Let me get this straight: Shiiro had always known this day would come, yet prepared no defenses whatsoever, and was only just now reading the basic exposition we just received (from a book that cited no sources or evidence)? It sounds to me like Shiiro is a complete newbie who only just happened to stumble across all of this and didn't know anything about anything relevant to the plot until he started reading the book with us five minutes ago.

[i]What happened next, Shiiro did not see. There was a huge burst of light, and suddenly everything was gone. His body collapsed to the floor, motionless, as the intruders raided the house, shuffling through everything looking to find the item they had come for. It was near the remains of the now shattered table and the shell that was previously Shiiro's body that one of the henchman found the book. He picked up and brushed it off, holding it up so that the man next to him could get a look. The man nodded, and with that, they made their way.[/i]

They made their way... where? That's not a complete ending to a sen- oh, screw it. We've got a secret evil SWAT team killing a guy in order to take a book that seems to consist of nothing but unsubstantiated ramblings that everyone in the world will either disbelieve because of how stupid they are or already be familiar with from a more reliable source. None of this makes any sense.

[i]****************************************************************************

"[b]Woah, what was that?! Ahh![/b]" Ryder snapped back to reality as he struggled to seize control of his motorcycle,[/i]

(Bold equals italics.)

Oh, joy, our protagonist is a guy named "Ryder" who "rides" a motorcycle. Even 4Kids would be ashamed of these names.

[i]the slick, black, flame-clad bike almost crashing into a guardrail as the beam of light shot into the sky. It lasted less than two seconds, yet it illuminated the entire sky, and was certainly distracting to the point of losing his grip. He blinked his eyes a few times to restore his vision, then gripped the throttle tight as he sped off into the distance.

It was a cool night, perfect for a bike run. Ryder was by himself, lost in thought, now focusing on nothing but the light he'd seen. As his torn, faded leather jacket blew in the wind behind him, he tried to figure out what it was, how it happened. It wasn't just some normal occurence; something had literally lit up the sky. There were hardly any stars out at all, and whatever this bright yellow light had been, was caused by something out of the ordinary. He didn't believe in magic. No, he wasn't one of those people.[/i]

I'll admit, this prose isn't awful. Despite the obvious lack of spellchecking - it's supposed to be spelled "occurrence", with a double-r in the middle - the description here is above-average for a YCM fanfic, mainly because the standard for description around these parts is along the lines of "BLACK HAIR K". Nevertheless, it's also not great. A giant yellow laserbeam just illuminated the entire sky and blinded Ryder, and his conclusion after all of his deep pondering is... it was something that was unusual.

=======

Tasks to perform:
a: List the adjectives the critique uses to describe Ryder's bike as it nearly crashes into a guardrail.
b: Reproduce the part of the critique that opens with the words "(Bold equals italics.)" and closes with "into the distance.".
The material has no role in any of this.

Source data:
=======

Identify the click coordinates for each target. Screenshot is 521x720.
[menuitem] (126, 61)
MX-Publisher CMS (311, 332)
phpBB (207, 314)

=======

Solutions:
a: slick, black, flame-clad

b:
(Bold equals italics.)

Oh, joy, our protagonist is a guy named "Ryder" who "rides" a motorcycle. Even 4Kids would be ashamed of these names.

[i]the slick, black, flame-clad bike almost crashing into a guardrail as the beam of light shot into the sky. It lasted less than two seconds, yet it illuminated the entire sky, and was certainly distracting to the point of losing his grip. He blinked his eyes a few times to restore his vision, then gripped the throttle tight as he sped off into the distance.